Gordon Moore, original co-founder and eventual CEO of Intel, formulated an observation in 1965. Moore’s Law states the projected doubling of transistors in integrated circuits exponentially every year; basically meaning our computers get smarter and more powerful as time goes on and technology improves. Eventually, he morphed his Law to every two years, and in 2022, we can see the outcome of this self-fulfilling prophecy. Humanity has landed spacecraft on asteroids. We created and mastered the science of cloud computing. We’ve even gone as far as bringing the Mexican Pizza back to Taco Bell through the power of social media.
Now, do I think Gordon Moore listens to Machinedrum? No. But do I think his law could predict the merging of drum and bass with virtual reality? Absolutely.
I had the absolute privilege to attend a technology showcase by Volta, a free to use virtual reality software capable of crafting visuals through augmented and virtual reality, with the added benefit of audience input. As Volta CEO Alex Kane put it, leading up to Machinedrum’s performance and the congruent livestream: “People around the world can affect what they’re watching in real time, for themselves at home and for us here in this room.”
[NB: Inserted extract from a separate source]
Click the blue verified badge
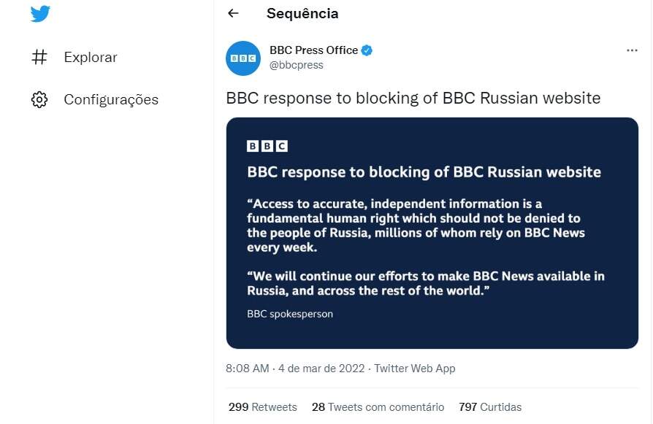Viewport: 653px width, 424px height. [368, 50]
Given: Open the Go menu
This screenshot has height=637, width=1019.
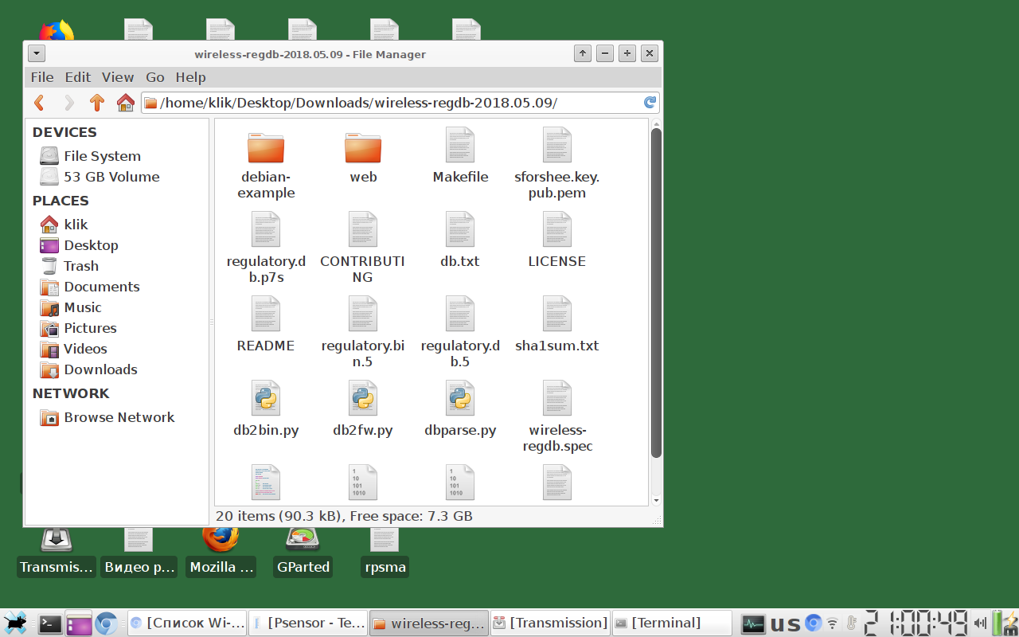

So the stage was set. Travis Stewart, AKA Machinedrum, was to play a monumental set, with the visuals procedurally altered by those of us in the room, as well as those watching the livestream from their homes. Sounds good? Alright, let’s do it.
Stewart wasted no time aligning the vibes immaculately, starting his set with the fan-favorite single “Star” from his 2020 album A View of U, launching into the A$AP Ferg-assisted remix and transitioning to a house rendition of the track all within a matter of minutes.
Several A View of U tracks worked their way throughout the night as Stewart further flexed his genre versatility. The skittering and lush drum and bass cut “Wait 4 U,” featuring Jesse Boykins III, carried through a beautiful stretch of liquid euphoria as Stewart let the propulsive and danceable breaks bring the audience toward the stage, in the glow of the procedurally generated Volta visuals. The thumping dub waves of “The Relic” set the room ablaze as heavy basslines, like rolling thunder, cascaded from the speakers and wafted throughout the room.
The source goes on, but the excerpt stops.